8. Governing law and seat

Ask:

  • Are governing law and forum aligned with the business relationship?
  • Could California or another sensitive jurisdiction matter to privacy, employment, consumer, or procedural issues?
  • Is the clause unintentionally creating conflict between substance and procedure?

9. AI-tool use during the proceeding

Ask:

  • Should the parties address whether counsel, experts, or arbitrators may use AI tools?
  • Should there be limits on putting confidential case materials into external tools?
  • Should material AI use be disclosed?
  • Would a later procedural order be enough, or is contract-level language better?

10. Experts and technical assistance

Ask:

  • Is the dispute likely to require third-party experts?
  • Should the clause anticipate how technical experts may be selected or used?
  • Would expert determination be more efficient for some defined technical questions?

11. Record preservation

Ask:

  • If a dispute arises, will the parties be able to preserve the key records quickly?
  • Are prompt histories, logs, outputs, internal evaluations, and contract versions likely to be available?
  • Is there any reason to build preservation expectations into the broader contract framework?

12. Consumer or employment sensitivity

Ask:

  • Is this contract likely to affect consumers, workers, applicants, or other higher-sensitivity groups?
  • If yes, is the dispute process being designed with that practical reality in mind?
  • Would generic boilerplate look careless if scrutinized later?

13. Cross-border and multi-party issues

Ask:

  • Could the dispute involve multiple affiliates, multiple vendors, downstream customers, or cross-border data issues?
  • If so, can the clause still operate cleanly?

14. Internal coherence

Ask:

  • Does the arbitration clause fit the rest of the contract?
  • Are performance commitments, audit provisions, confidentiality obligations, and remedies aligned with the dispute framework?
  • Or does the contract promise one thing while the dispute clause quietly assumes another?

Quick red flags

The clause may need more work if:

  • it was copied from a non-AI agreement without revision,
  • it says almost nothing about confidentiality,
  • it ignores technical evidence,
  • it assumes any arbitrator will do,
  • it provides no meaningful path for urgent relief,
  • or it treats AI-tool use in the proceeding as invisible or irrelevant.

FAQ

Does every AI contract need a custom arbitration clause?

No.

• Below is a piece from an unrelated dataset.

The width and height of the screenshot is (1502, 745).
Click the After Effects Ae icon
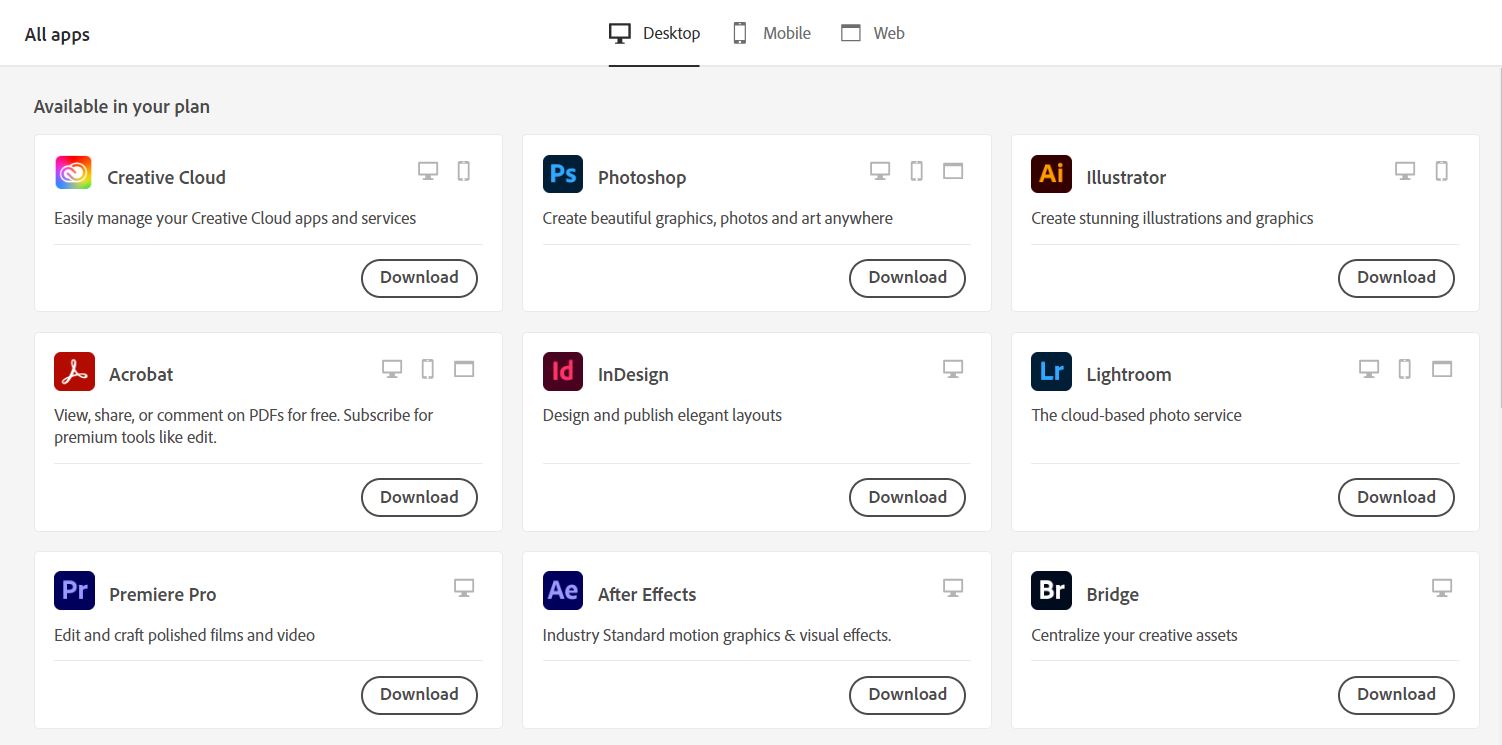click(562, 591)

But many AI contracts deserve more careful review than standard boilerplate gets, especially when technical evidence, sensitive information, or complicated licensing issues are likely.

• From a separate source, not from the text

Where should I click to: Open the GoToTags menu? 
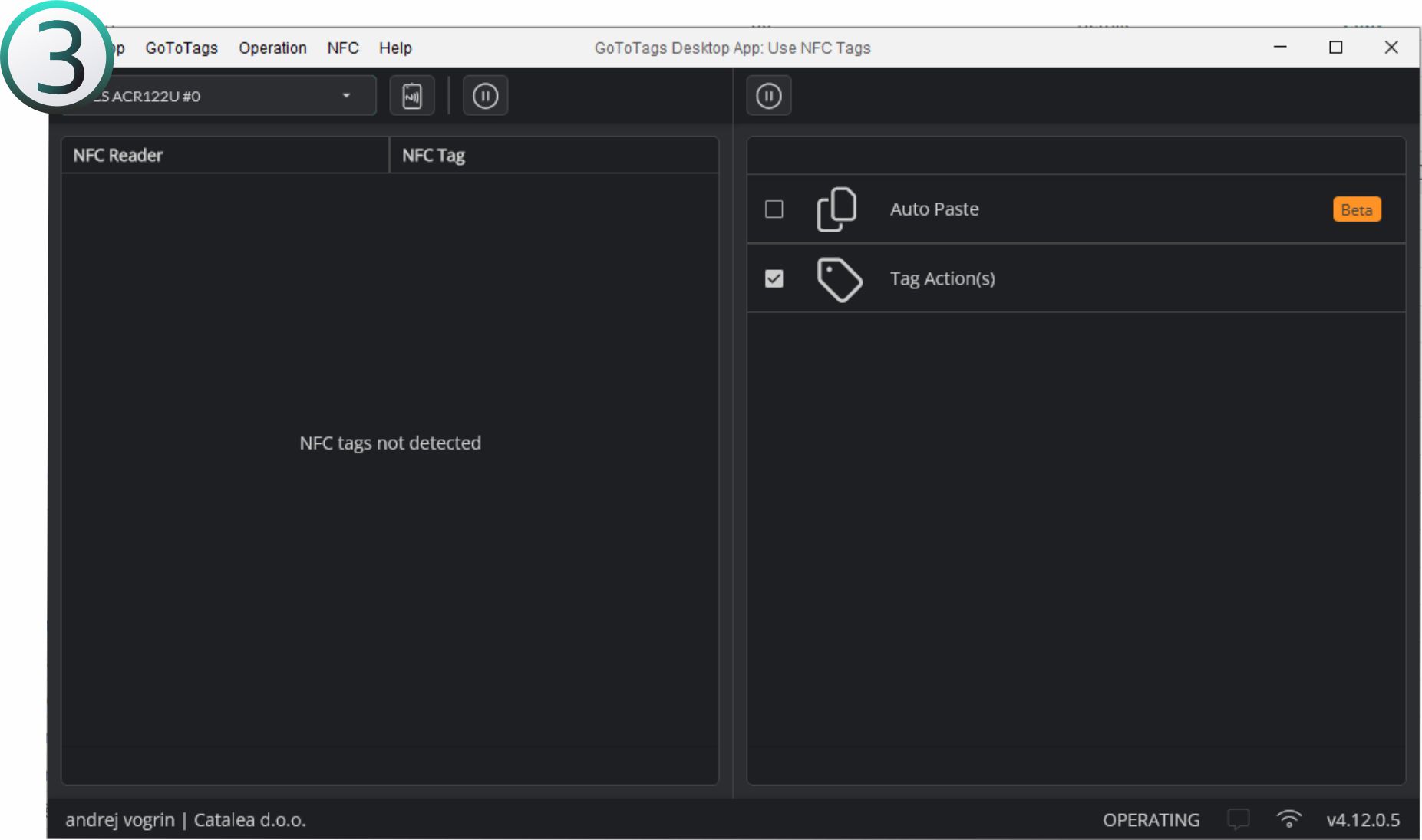click(181, 48)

Should a clause mention AI tools directly?

Sometimes. It depends on how sensitive the likely dispute is and whether the parties want to set expectations in advance rather than later in a procedural order.

Is JAMS always the right institutional choice for AI disputes?

Not automatically. But JAMS’s AI-specific rules make it an important option to evaluate.

What is the biggest drafting mistake?

Treating the dispute clause as an afterthought when the underlying contract is highly dependent on technology, data, or sensitive evidence.

Conclusion

The value of an AI arbitration clause is not that it sounds modern.

Its value is that it anticipates the actual dispute before the parties are forced to fight about the process. A clause that does that well is not just legal boilerplate. It is operating infrastructure.